> _Selection_
::::
WSJ: SEC Is Gearing Up to Focus on Ratings Firms.

Moves by Head of the Agency’s Office of Credit Ratings Signal Potential Flurry of Regulatory Activity

The government’s top credit-rating watchdog has kept a low profile since taking the job two years ago to help prevent another financial crisis. That may be about to change.

Thomas J. Butler, head of the Securities and Exchange Commission’s Office of Credit Ratings, said he has referred multiple cases to the agency’s enforcement division and is helping complete several industry regulations to address quality and transparency in how big debt deals are rated.

Those moves signal a potential flurry of regulatory activity involving ratings firms, which have been largely untouched as government oversight has increased in most other financial sectors in recent years.

Mr. Butler, a 56-year-old former Citigroup Inc. C -0.19% executive, has been relatively quiet since launching the office in 2012 to oversee firms including Standard & Poor’s Ratings Services and Moody’s Investors Service. MCO +1.06% The creation of the office was mandated in the Dodd-Frank financial-overhaul law.

His office has produced annual reports summarizing industry activity and monitored ratings firms to make sure they comply with existing rules that dictate how criteria are developed for evaluating bonds and whether internal protocols are followed, among other things. Mr. Butler’s office doesn’t have direct enforcement powers over firms, but monitors their activities and can make referrals to the unit headed by Andrew Ceresney, the SEC’s top enforcement chief, for potential action. Mr. Butler declined to say how many referrals he has made or what firms are involved.
::::
> _Source data_
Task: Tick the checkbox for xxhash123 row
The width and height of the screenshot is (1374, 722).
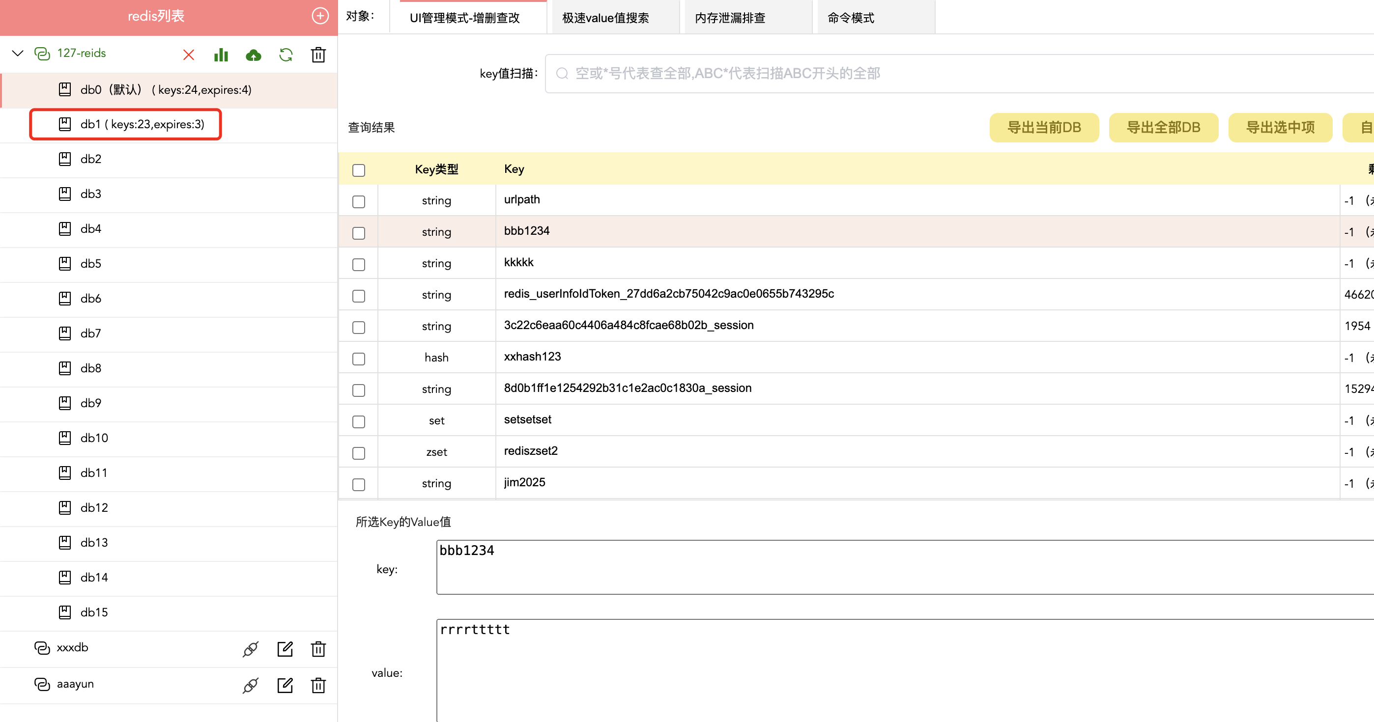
::::
> _Exercises to complete_
A. In the article on SEC oversight of ratings firms, which law required the creation of the Office of Credit Ratings?
B. Pick up the article on the SEC's Office of Credit Ratings where it stops, carrying it forward in the same reporting style.

> _Results for the exercise_
A. The Dodd-Frank financial-overhaul law.

B.
Some critics have questioned whether the office has moved quickly enough to bring substantive changes to an industry widely blamed for helping trigger the financial crisis, largely by giving top ratings to mortgage bonds that later soured and left investors with billions in losses.

They point out the three biggest firms—S&P, Moody’s and Fitch Ratings—still dominate the industry, despite lawmakers saying they hoped to attract new entrants. Momentum to adopt major revisions, such as changing the business model or standardizing ratings across asset classes, also has petered out.

“While we’ve made some progress, I’m frustrated that key reforms still aren’t fully implemented,” said Sen. Al Franken (D., Minn.), who wrote a Dodd-Frank amendment in 2010 that would have overhauled the credit-rating business model but hasn’t been adopted. Issuers of bond deals pay ratings firms to grade their deals, a model that Sen. Franken and others have said gives firms an incentive to compromise their criteria in order to win business.

In an interview, Mr. Butler acknowledged his office has work left to do, but said, “I couldn’t be happier with what we’ve accomplished.” He added that he is seeing “real results” from the firms responding to the findings in the annual reports and recommendations from his staff in routine examinations.

Other SEC officials have similarly indicated the ratings world is increasingly in focus.

Chairman Mary Jo White told Congress in late April that rules improving transparency and rating integrity “are a priority for the commission in 2014.” Mr. Ceresney, the enforcement chief, at a Wall Street Journal event last week in Washington said, “You’ll see a lot of activity” with credit-rating firms in the near future.

Since the financial crisis, the SEC has taken action against one ratings firm, Egan-Jones Ratings Co. The small firm was barred from rating certain bonds for 18 months, starting in January 2013, for allegedly overstating the number of ratings it had done. “We are glad the matter is behind us,” said Alan S. Futerfas, a lawyer for Egan-Jones President Sean Egan.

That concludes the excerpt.